## TASK DIRECTIONS
Reproduce the records below; each should match the original exactly.

## DATA RECORDS
####################
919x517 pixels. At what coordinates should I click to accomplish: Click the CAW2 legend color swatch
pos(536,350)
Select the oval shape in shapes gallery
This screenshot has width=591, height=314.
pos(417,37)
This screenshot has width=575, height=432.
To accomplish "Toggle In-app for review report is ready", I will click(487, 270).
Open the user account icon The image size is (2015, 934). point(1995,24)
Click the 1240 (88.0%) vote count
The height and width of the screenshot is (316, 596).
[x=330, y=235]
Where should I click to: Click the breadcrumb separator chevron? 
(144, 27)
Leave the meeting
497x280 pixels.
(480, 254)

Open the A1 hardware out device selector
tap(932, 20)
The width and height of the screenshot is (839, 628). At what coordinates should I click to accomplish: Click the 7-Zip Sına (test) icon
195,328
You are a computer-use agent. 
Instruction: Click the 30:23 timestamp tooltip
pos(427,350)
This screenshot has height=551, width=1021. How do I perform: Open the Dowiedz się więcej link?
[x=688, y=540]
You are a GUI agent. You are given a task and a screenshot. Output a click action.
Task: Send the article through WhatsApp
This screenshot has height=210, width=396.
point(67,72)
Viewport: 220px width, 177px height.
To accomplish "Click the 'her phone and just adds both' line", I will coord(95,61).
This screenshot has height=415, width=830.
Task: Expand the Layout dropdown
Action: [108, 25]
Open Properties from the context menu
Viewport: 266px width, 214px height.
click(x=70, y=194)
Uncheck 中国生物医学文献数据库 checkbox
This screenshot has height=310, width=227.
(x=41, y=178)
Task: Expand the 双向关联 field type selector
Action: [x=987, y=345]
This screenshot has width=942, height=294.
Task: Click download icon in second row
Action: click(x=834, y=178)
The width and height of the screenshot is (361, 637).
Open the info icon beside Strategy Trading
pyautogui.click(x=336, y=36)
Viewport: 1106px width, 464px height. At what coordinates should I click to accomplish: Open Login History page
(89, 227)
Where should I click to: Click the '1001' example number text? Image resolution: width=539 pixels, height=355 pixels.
####################
## RESPONSE TO THIS EXERCISE
919x517 pixels. At what coordinates should I click to accomplish: Click the CAW2 legend color swatch
pos(536,350)
Select the oval shape in shapes gallery
This screenshot has width=591, height=314.
pos(417,37)
This screenshot has width=575, height=432.
To accomplish "Toggle In-app for review report is ready", I will click(487, 270).
Open the user account icon The image size is (2015, 934). point(1995,24)
Click the 1240 (88.0%) vote count
The height and width of the screenshot is (316, 596).
[x=330, y=235]
Where should I click to: Click the breadcrumb separator chevron? 
(144, 27)
Leave the meeting
497x280 pixels.
(480, 254)

Open the A1 hardware out device selector
tap(932, 20)
The width and height of the screenshot is (839, 628). At what coordinates should I click to accomplish: Click the 7-Zip Sına (test) icon
195,328
You are a computer-use agent. 
Instruction: Click the 30:23 timestamp tooltip
pos(427,350)
This screenshot has height=551, width=1021. How do I perform: Open the Dowiedz się więcej link?
[x=688, y=540]
You are a GUI agent. You are given a task and a screenshot. Output a click action.
Task: Send the article through WhatsApp
This screenshot has height=210, width=396.
point(67,72)
Viewport: 220px width, 177px height.
To accomplish "Click the 'her phone and just adds both' line", I will coord(95,61).
This screenshot has height=415, width=830.
Task: Expand the Layout dropdown
Action: [108, 25]
Open Properties from the context menu
Viewport: 266px width, 214px height.
click(x=70, y=194)
Uncheck 中国生物医学文献数据库 checkbox
This screenshot has height=310, width=227.
(x=41, y=178)
Task: Expand the 双向关联 field type selector
Action: [x=987, y=345]
This screenshot has width=942, height=294.
Task: Click download icon in second row
Action: click(x=834, y=178)
The width and height of the screenshot is (361, 637).
Open the info icon beside Strategy Trading
pyautogui.click(x=336, y=36)
Viewport: 1106px width, 464px height. At what coordinates should I click to accomplish: Open Login History page
(89, 227)
Where should I click to: Click the '1001' example number text? Image resolution: width=539 pixels, height=355 pixels.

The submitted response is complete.